In the last piece of unfinished business prior to an all-but-certain appeal, Las Vegas Sands Corp. is seeking to slash 90 percent from the trial expenses claimed by former consultant Richard Suen.

After a six-week trial that ended in mid-May, a Clark County District Court jury awarded Suen $70 million for the work he did more than a decade ago to help the company secure its hugely profitable concession in Macau. Combined with interest dating back to the filing of the case in 2004, the total judgment had reach $101.6 million on May 27, and growing at a clip of $8,400 a day.

Suen attorneys have now presented a bill of nearly $1.2 million for the out-of-pocket costs for the trial and its run-up, covering everything from translating business documents from Chinese to English, to creating the array of computer graphics to explain key concepts to the jury. This is typical for the winning side in a civil case, although the attorneys have not requested reimbursement for any of their fees.

As has happened throughout the case, Sands attorneys in court Thursday took an almost diametrically opposite position, contending that Suen should get only $168,000. After a two hour-hearing that did not finish, the matter will come up again on Sept. 25.

Nevada law lists 17 categories of legitimate expenses, with one of them a broad one that allows things considered “reasonable and necessary” but not specified otherwise. Sands attorney J. Stephen Peek contended that Suen had broadened this clause beyond recognition to include items neither reasonable nor necessary, such as $458,000 for the graphics or $133,000 for a trial technician to manage electronic evidence in court.

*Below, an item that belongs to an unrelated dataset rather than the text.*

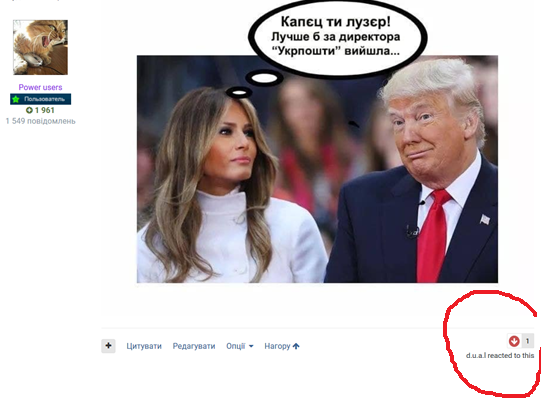Click the green star icon in badge
Viewport: 541px width, 405px height.
(16, 99)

Although Suen’s attorneys may have decided technology was the most effective way to impress a jury, Peeks said, “That doesn’t become a necessary expense when the same kind of presentation can be made in the old-fashioned way” using easels and piles of paper instead of big-screen TVs and hard drives.

He also argued for zeroing out other expenses, from $1,100 in “telecopies” to $75,000 in travel and lodging for out-of-town attorneys during the trial to $105,000 in online legal research costs that he said were not itemized.

Further, he said, some expenses were not legitimate because they had been disallowed after the first trial in 2008 by a different judge.

But Clark County District Judge Rob Bare questioned whether the costs should be set in a larger context, notably how long the trial took and how much money was at stake.

“Both sides did things you might not do in another type of case,” Bare said, referring to the heavy use of technology and prominent attorneys from outside Nevada. “All of that taken together that clearly sent a message to the jury and to me … of doing this case essentially in a way that spared no expense.”

“What are they supposed to do?” Bare asked at another point. “If you are (Suen) and you see what Sands is bringing to the courtroom show … isn’t it fair to say that’s part of what I should consider in a cost request… .”

Suen attorney Spencer Persson did not have a chance on Thursday to speak in defense of the bill. But he said in court papers that everything in the invoice falls well within the limits of the law and had been properly documented.